It was only when I came across an article by Craig Russell on BASH variable scope inside a While loop, that I realised what the problem was: the while loop was sitting on the end of a pipe and in Bash that meant that the while loop was running in a different process. So the exit statements and any variables set inside the loop have no effect in the outer script.

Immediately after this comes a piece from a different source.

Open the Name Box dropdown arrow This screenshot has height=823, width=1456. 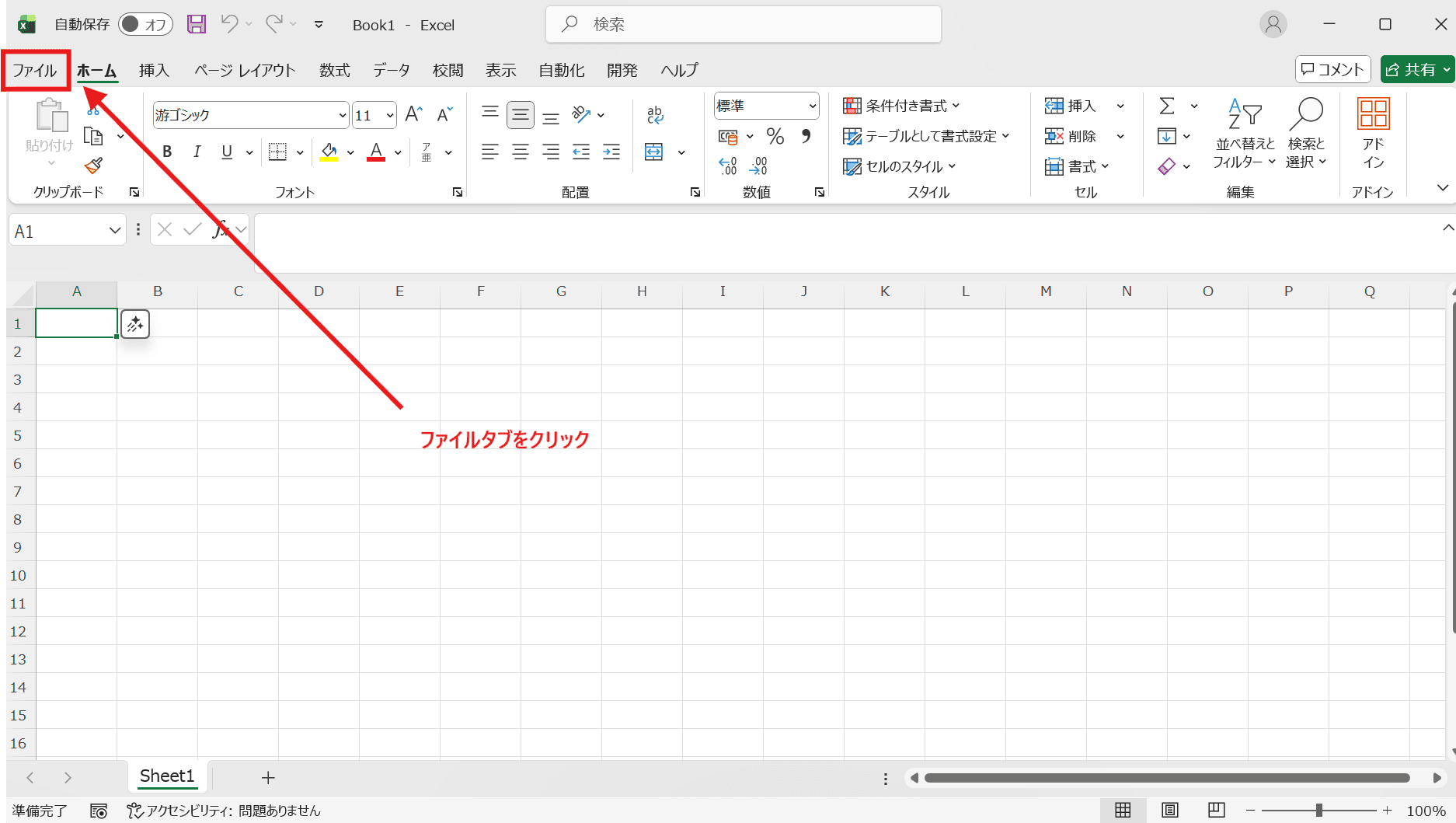pyautogui.click(x=114, y=231)
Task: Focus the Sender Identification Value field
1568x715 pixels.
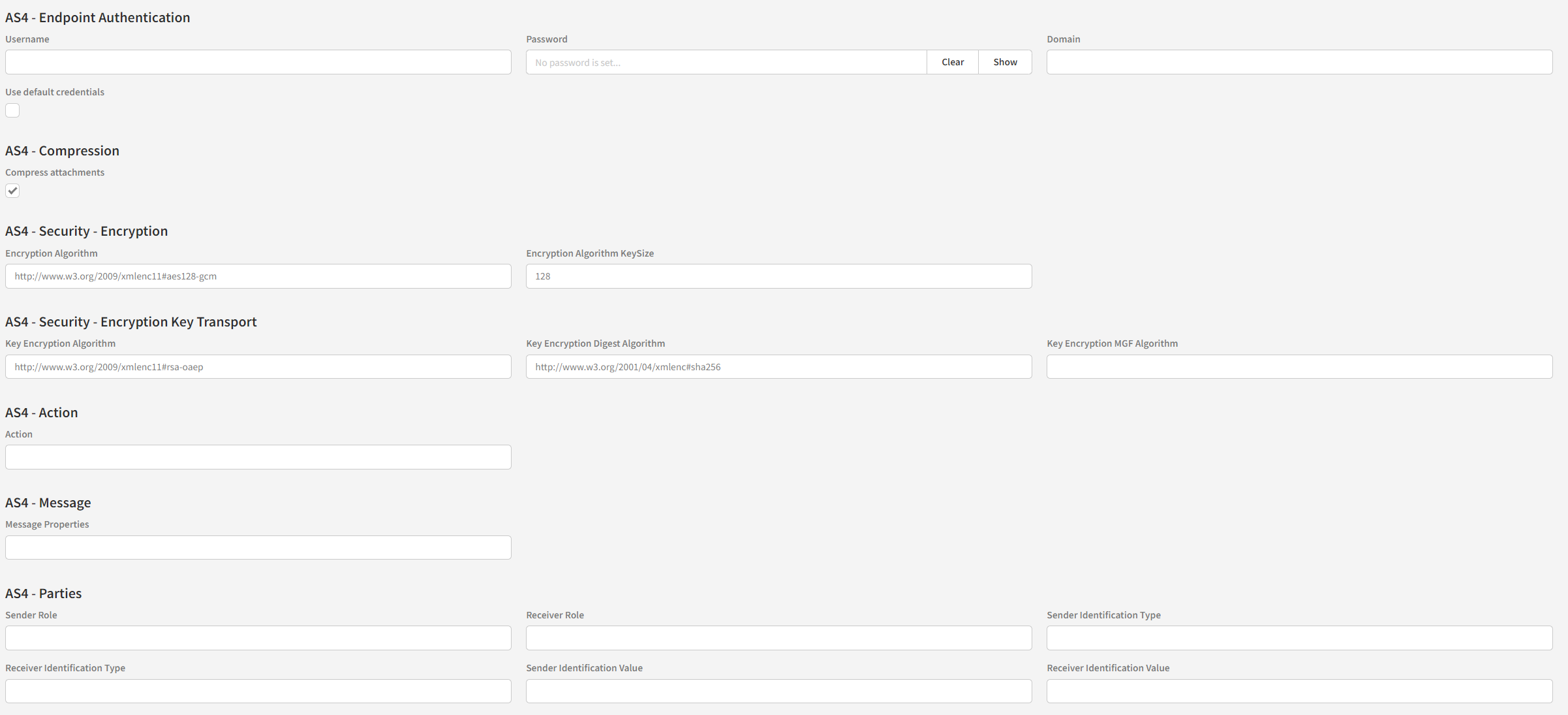Action: click(x=778, y=691)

Craig had a reasonable alternative - pipe out to a temporary file and hang the while loop onto the file instead. I was then able to implement my properly performing script:

#!/bin/sh
STATE_OK=0
STATE_WARNING=1
STATE_CRITICAL=2
STATE_UNKNOWN=3

MYVOL=$1
WARNTHRESH=$2
CRITTHRESH=$3
RET=$?

if [[ $RET -ne 0 ]]
then
  echo "query problem - No data received from host"
  exit $STATE_UNKNOWN
fi

vdf -h -P | grep -E '^/vmfs/volumes/' | awk '{ print $2 " " $3 " " $4 " " $5 " " $6 }' >/tmp/vmfslist.tmp

while read output
  do
  DISKSIZE=$(echo $output | awk '{ print $1 }' )
  DISKUSED=$(echo $output | awk '{ print $2 }' )
  DISKAVAILABLE=$(echo $output | awk '{ print $3 }' )
  PERCENTINUSE=$(echo $output | awk '{ print $4 }' )
  VOLNAME=$(echo $output | awk '{ print $5 }' )
  CUTPERC=$(echo $PERCENTINUSE | cut -d'%' -f1 )
  if [ "/vmfs/volumes/$MYVOL" = $VOLNAME ]
    then
    if [ $CUTPERC -lt $WARNTHRESH ]
      then
      echo "OK - $PERCENTINUSE used | Volume=$MYVOL Size=$DISKSIZE Used=$DISKUSED Available=$DISKAVAILABLE PercentUsed=$PERCENTINUSE"
      exit $STATE_OK
    elif [ $CUTPERC -ge $CRITTHRESH ]
      then
      echo "CRITICAL - *$PERCENTINUSE used* | Volume=$MYVOL Size=$DISKSIZE Used=$DISKUSED Available=$DISKAVAILABLE PercentUsed=$PERCENTINUSE"
      exit $STATE_CRITICAL
    elif [ $CUTPERC -ge $WARNTHRESH ]
      then
      echo "WARNING - *$PERCENTINUSE used* | Volume=$MYVOL Size=$DISKSIZE Used=$DISKUSED Available=$DISKAVAILABLE PercentUsed=$PERCENTINUSE"
      exit $STATE_WARNING
    fi
  fi
done < /tmp/vmfslist.tmp

echo "No data returned. VMFS Unavailable?"
exit $STATE_CRITICAL


The lesson? There's no real substitute for knowing how stuff works... properly.